Retail magnates have produced a virtual laundry list of causes for the industry's difficulties in recent years.

The high dollar, internet shopping, labour costs, the carbon tax — all have copped the blame at some point.

But there's a much more significant cause for the industry's pain that they're much less keen to single out: their customers.

Since the middle of last decade, there has been fundamental change in household spending patterns. The effects of these changes to how we spend are still rippling through the economy, and are responsible for a large chunk of the challenges facing many big employers.

The graph shows that from about 2005, consumers began spending a significantly lower share of their incomes on goods and services that are discretionary, or non-essential.

The share of spending that is discretionary (such as cultural and recreational activities, retail, alcohol, hotels and eating out) has fallen from about 32.5 per cent of budgets to 28.5 per cent.

At the same time, we've devoted a greater share to what economists regard as necessities, such as education, health, food, housing and utilities.

What brought about the shift?

A common explanation is that households have re-adjusted their budgets because they started to realise the spending sprees of early last decade were unsustainable, as much of the binge was funded by a boom in asset prices.

Since the financial crisis, the share of income we're prepared to spend on many non-essential products has tended to drop.

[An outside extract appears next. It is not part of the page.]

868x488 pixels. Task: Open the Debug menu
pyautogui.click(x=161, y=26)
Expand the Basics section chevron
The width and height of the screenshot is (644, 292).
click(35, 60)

Total spending is still growing. But it's doing so at a moderate rate of 3 per cent to 4 per cent — roughly in line with what we're earning.

Few would dispute that this is a much more sensible approach to household budgeting than relying on rising house prices and rising share prices. But for the industries that relied on us splashing out — especially retail — it's made life much harder.

Many of these businesses are being forced to cater to a more cautious breed of consumer, who are more reluctant about living beyond their means. It's a wrenching change for firms across the economy, even if it is ultimately in the households' best interests.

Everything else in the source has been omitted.